What If the Star Wars Sequels Were Based on a Kurosawa Movie Just Like the Original Star Wars? Read online
the Star Wars Sequels Were Based on a Kurosawa Movie Just Like the Original Star Wars?
by Brilliant Building / Published by Brilliant Building
Copyright 2015 Brilliant Building
DISCLAIMER
This book has not been endorsed or authorized by Lucasfilm, Disney, or the estate of Akira Kurosawa
What If the Star Wars Sequels Were Based on a Kurosawa Movie Just Like the Original Star Wars?

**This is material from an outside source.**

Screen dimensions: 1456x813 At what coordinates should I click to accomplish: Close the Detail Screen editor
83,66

George Lucas has long had an open appreciation for the movies of Akira Kurosawa, and nowhere is that influence felt more keenly than in 1977’s Star Wars, an interpretation of Kurosawa’s The Hidden Fortress set in space much in the same way that Sergio Leone’s A Fistful of Dollars resurrected Kurosawa’s Yojimbo in the Wild West. While it is tempting to see Western appreciation of Kurosawa’s films as exoticism at play, Kurosawa’s movies were domestically seen as having been tainted by the overbearing influence of Hollywood and other foreign influences (Kurosawa’s own Throne of Blood was a sturdy rendition of Macbeth), and so it isn’t so much exoticism, but a sense of underlying familiarity that drew Lucas in.
“People want more of the same, but in new dressing” is a truism that not only describes Lucas’ fascination with Kurosawa, but also the popularity of genre sequels, of which Lucas plays no small role in its domination of the average worldwide movie-going experience. The poor fan response to the prequels, however lucrative they may have been, shows that Lucas was not able to execute the “same, but in new dressing” formula for the Star Wars prequels (or the LeBoufian treatment of Indiana Jones), but perhaps his mistake was in attempting to “rhyme” with his earlier successes, instead of going back to his source material: Kurosawa movies.

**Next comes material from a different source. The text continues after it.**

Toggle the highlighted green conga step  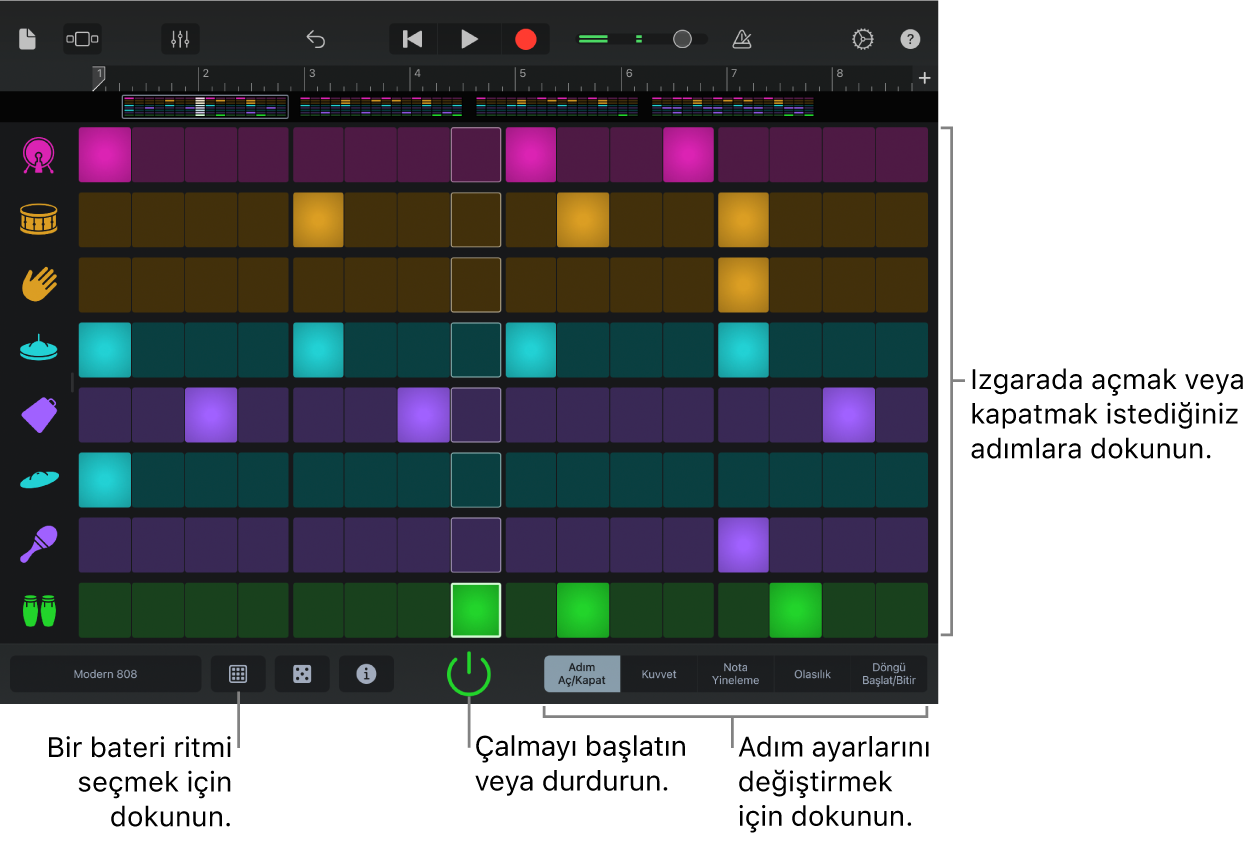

A Fistful of Dollars proved that a near shot-for-shot remake of Yojimbo could work in a new setting, and could even launch the career of an iconic actor in Clint Eastwood that rivals his source counterpart in Toshiro Mifune as the titular bodyguard in Yojimbo. It would be a safe bet, then, that a Star Wars sequel also based on Yojimbo, when executed properly, would revitalize the series in a fashion in keeping with its derivative roots.

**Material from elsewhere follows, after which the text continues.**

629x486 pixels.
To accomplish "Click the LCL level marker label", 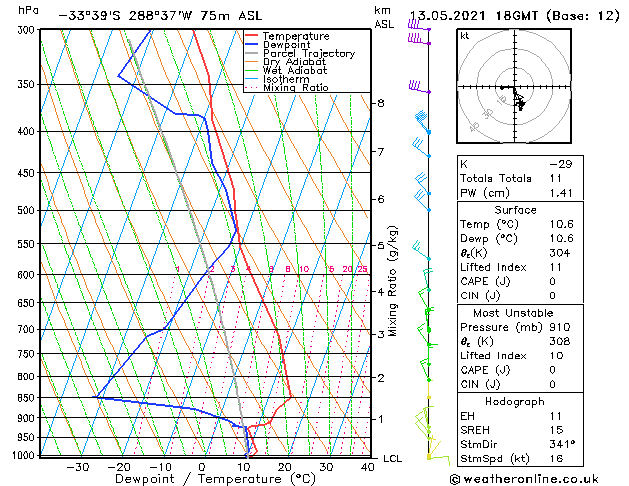I will click(392, 458).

Let us first examine the “Man with no name”, Eastwood’s character in the film which echoes the pseudonymous nature of Mifune’s identity in Yojimbo. It is tempting to create a new, nameless counterpart in the Star Wars sequel -- a cool, stoic, badass Jedi protagonist. A profound skill with the light saber would be a fitting tribute to Mifune’s swordwork in Yojimbo. Could this nameless Jedi be the offspring of Luke or Leia? An interesting path to consider, but before we go too far down this road, let us remember that Yojimbo is a mercenary, with no magical powers but his training and his wits. There is clearly one character who already fits this bill; his name is Boba Fett. (Rather fittingly, the actor who played Boba Fett modeled his physical performance on Clint Eastwood.)
When we last see Boba Fett, he is the victim of the Sarlacc Pit, to be slowly digested over a millennia, so to resurrect him for the sequel, it appears some explanation is in order (in several expanded universe works, Fett's escape from the Sarlacc Pit is indeed explained), but let us not forget the mistake of the prequels in over-explaining, among other things, the origins of Boba Fett, thus severely diminishing his stature in pop culture. To restore some semblance of dignity and enigma to Boba Fett, let us refrain from making the same mistake. After the familiar Fox fanfare and title crawl, Boba Fett is introduced sans explanation with perhaps a few more teeth marks on his helmet.
Boba Fett, being already named and familiar to fans is a problem if we are to re-establish him as “The Man with No Name” but if we step back and examine what is the quintessential nature of Boba Fett, we realize he is just a suit (of Mandalorean origin). There could be anyone underneath that suit, and so long as the helmet is never removed, this uncertainty and namelessness could be maintained. Is it truly Boba Fett under that suit and vocoder, or is it a new stranger who has appropriated his effects? Let’s take some measure of care not to lean heavily one way or the other, but for the sake of continuity, let’s continue to refer to him as Boba Fett.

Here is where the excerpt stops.